# Problem
With pictures left out, set down exactly the lines from the line containing "This screenshot has width=644, height=345." through the last line of the data.

= = = =

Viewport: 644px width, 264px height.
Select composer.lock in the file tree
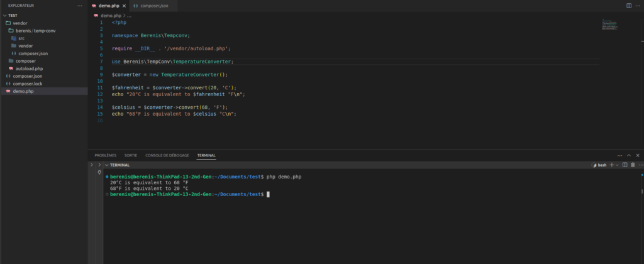click(27, 84)
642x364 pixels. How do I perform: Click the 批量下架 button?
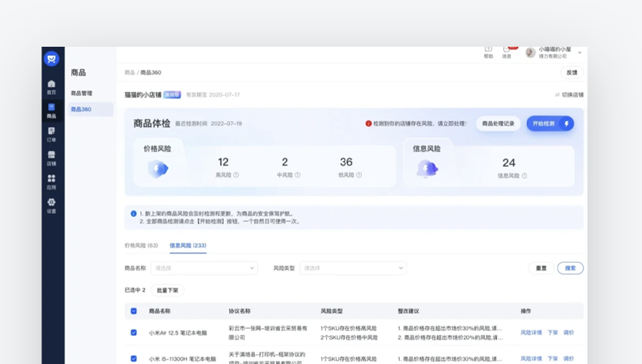click(x=167, y=290)
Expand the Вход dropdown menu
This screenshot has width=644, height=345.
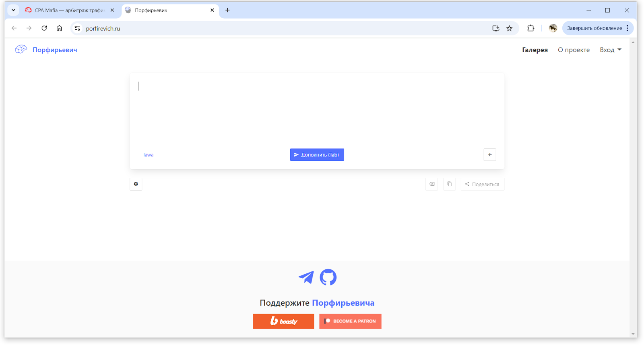point(611,50)
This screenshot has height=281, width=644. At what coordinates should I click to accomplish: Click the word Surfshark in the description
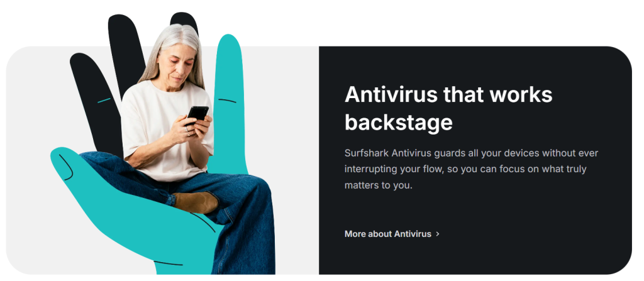coord(366,153)
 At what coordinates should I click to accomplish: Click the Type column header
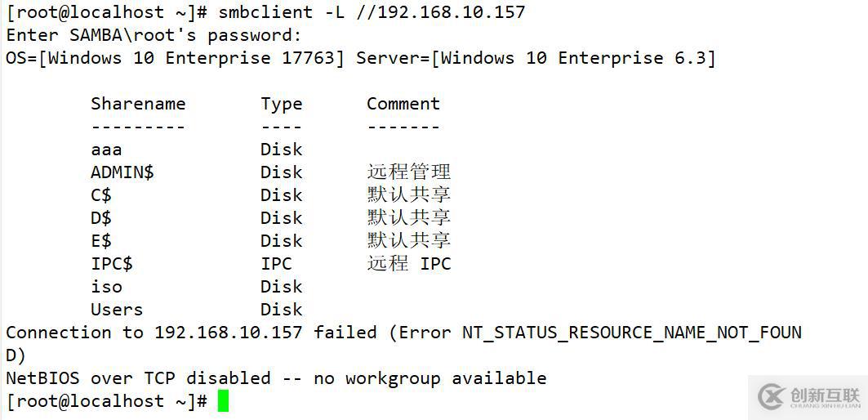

= = = =

# Reply to the exercise
This screenshot has width=644, height=345.
point(611,50)
This screenshot has height=281, width=644. At what coordinates should I click to accomplish: Click the word Surfshark in the description
coord(366,153)
 At what coordinates should I click to accomplish: Click the Type column header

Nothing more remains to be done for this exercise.